EXERCISE DETAILS - Reproduce word for word the section of the Moon colonization text below that starts with the words containing "Some writers have" and ends with "and energetic satellite.".

EXTRACTED TEXT -
------------------------
A properly designed system would be almost self-contained and could function indefinitely, the algae putting the oxygen back into the atmosphere as fast as the men took it out. The plant would in effect be a totally-enclosed scientific farm, providing food and purifying the air at the same time. 

31. Commencing Lunar Observatory.
It is difficult to over-estimate the value of the Moon as a site for astronomical observations. The virtual absence of an atmosphere means that infinitely clearer views of the heavens can be obtained than are ever possible on Earth. Our existing telescopes, if they could be transported to the Moon, could be used at ten-fold their present efficiency, and we would be able to study the stars and planets in radiations (such as the ultra-violet) which are of great importance but which are completely blocked by our own atmosphere. Visibility would always be perfect, and such mysteries as the canals of Mars could be solved with quite small telescopes. The Moon's slow rotation, which means that any given celestial body may be continuously visible for up to two weeks at a time, would also assist the astronomer in much of his work.

The Colonists

The events described in this section may still be a hundred years in the future even when the first spaceships touch-down on the Moon. [...] There can be no question that, if it proves worthwhile, the colonisation of the Moon and planets will be attempted. Most of the problems involved in such enterprises already lie within the range of present-day science, and when atomic power has been fully tamed we may expect our descendants to undertake projects of "planetary engineering" on a scale which would seem as fantastic as some of today's great irrigation schemes would have appeared to the men of the Middle Ages.

Though a good case can be made for setting up scientific bases on the Moon, it may seem unlikely that any really large settlements - any true "cities" - will ever be established there. The Moon may be bypassed as a colony, and the first major extra-terrestrial communities may be set up on Mars or Venus - where the engineering problems involved, though still severe, are less formidable. 

Only the future can answer this question, but if our satellite offers anything which Earth cannot provide, then men will spread over the face of the Moon as they have done over the surface of this world. One such possibility - that of a greater life-span than on Earth - is mentioned in connexion with Plate 39; we can be sure that there will be many others.

Some writers have speculated that the story of the United States and Europe may be repeated when we cross space. The lunar colony, if it can become self-supporting, may grow in strength, power and prestige, while the influence of Earth may wane as it exhausts its resources and its most enterprising citizens head out to the planets. The analogy is attractive, but should not be forced. It would certainly be an ironic twist of fate if, some centuries from today, our planet is the poor relation of its rich and energetic satellite.
------------------------
Dataset rows -
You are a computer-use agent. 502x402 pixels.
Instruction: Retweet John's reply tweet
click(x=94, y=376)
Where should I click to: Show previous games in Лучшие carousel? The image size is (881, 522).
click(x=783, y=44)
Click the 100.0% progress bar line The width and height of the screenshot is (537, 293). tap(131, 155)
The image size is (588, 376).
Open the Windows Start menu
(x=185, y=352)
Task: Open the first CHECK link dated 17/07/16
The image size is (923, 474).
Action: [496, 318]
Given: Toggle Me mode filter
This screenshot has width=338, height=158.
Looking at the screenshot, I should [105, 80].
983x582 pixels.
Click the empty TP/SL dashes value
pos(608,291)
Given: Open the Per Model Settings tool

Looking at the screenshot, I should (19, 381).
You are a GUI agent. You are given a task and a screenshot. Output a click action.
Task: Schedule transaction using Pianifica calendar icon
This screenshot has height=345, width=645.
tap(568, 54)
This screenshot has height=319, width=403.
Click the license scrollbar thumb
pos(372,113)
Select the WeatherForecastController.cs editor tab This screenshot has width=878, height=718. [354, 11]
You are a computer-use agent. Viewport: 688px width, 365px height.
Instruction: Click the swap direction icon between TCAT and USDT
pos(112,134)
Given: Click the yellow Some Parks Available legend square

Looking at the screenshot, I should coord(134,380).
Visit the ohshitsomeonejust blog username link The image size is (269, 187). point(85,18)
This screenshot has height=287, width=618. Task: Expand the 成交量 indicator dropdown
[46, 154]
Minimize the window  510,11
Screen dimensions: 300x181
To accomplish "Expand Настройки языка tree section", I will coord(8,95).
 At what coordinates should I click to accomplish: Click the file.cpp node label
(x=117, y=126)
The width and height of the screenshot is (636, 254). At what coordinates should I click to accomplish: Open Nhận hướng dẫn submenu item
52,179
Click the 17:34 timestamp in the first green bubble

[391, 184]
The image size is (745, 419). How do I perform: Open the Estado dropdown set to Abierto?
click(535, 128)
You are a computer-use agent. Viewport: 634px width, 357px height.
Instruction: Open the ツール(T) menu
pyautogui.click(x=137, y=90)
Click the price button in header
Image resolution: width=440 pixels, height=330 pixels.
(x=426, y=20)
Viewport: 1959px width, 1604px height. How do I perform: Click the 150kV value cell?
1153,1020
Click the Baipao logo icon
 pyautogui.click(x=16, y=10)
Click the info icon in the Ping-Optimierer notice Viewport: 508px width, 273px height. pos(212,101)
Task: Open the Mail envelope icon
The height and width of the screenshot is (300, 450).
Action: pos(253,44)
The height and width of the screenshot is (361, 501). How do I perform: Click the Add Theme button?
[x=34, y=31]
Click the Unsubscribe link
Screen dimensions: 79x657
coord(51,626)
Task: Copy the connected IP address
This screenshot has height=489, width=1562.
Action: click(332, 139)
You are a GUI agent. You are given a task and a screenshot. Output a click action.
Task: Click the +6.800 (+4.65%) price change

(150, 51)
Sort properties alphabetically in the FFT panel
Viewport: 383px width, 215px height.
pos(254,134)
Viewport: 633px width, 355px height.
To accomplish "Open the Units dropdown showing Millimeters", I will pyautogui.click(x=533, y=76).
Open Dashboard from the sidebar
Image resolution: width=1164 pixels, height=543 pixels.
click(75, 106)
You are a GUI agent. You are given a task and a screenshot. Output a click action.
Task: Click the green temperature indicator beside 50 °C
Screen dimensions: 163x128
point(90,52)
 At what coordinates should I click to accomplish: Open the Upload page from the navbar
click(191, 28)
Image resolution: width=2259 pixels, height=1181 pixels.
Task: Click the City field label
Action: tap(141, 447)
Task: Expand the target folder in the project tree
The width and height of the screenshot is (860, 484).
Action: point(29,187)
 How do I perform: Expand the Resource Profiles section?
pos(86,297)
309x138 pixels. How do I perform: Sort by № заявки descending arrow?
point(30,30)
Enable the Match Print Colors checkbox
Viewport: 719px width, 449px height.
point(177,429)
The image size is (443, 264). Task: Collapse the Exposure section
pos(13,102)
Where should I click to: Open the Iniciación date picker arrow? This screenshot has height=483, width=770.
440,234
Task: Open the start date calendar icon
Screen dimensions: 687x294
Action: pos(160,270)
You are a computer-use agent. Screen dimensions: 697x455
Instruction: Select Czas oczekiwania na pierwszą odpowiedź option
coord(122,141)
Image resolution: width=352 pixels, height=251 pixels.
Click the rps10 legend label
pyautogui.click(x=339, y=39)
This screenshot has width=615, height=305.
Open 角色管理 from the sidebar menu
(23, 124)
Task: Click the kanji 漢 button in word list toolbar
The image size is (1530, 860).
------------------------
IN RESPONSE -
Some writers have speculated that the story of the United States and Europe may be repeated when we cross space. The lunar colony, if it can become self-supporting, may grow in strength, power and prestige, while the influence of Earth may wane as it exhausts its resources and its most enterprising citizens head out to the planets. The analogy is attractive, but should not be forced. It would certainly be an ironic twist of fate if, some centuries from today, our planet is the poor relation of its rich and energetic satellite.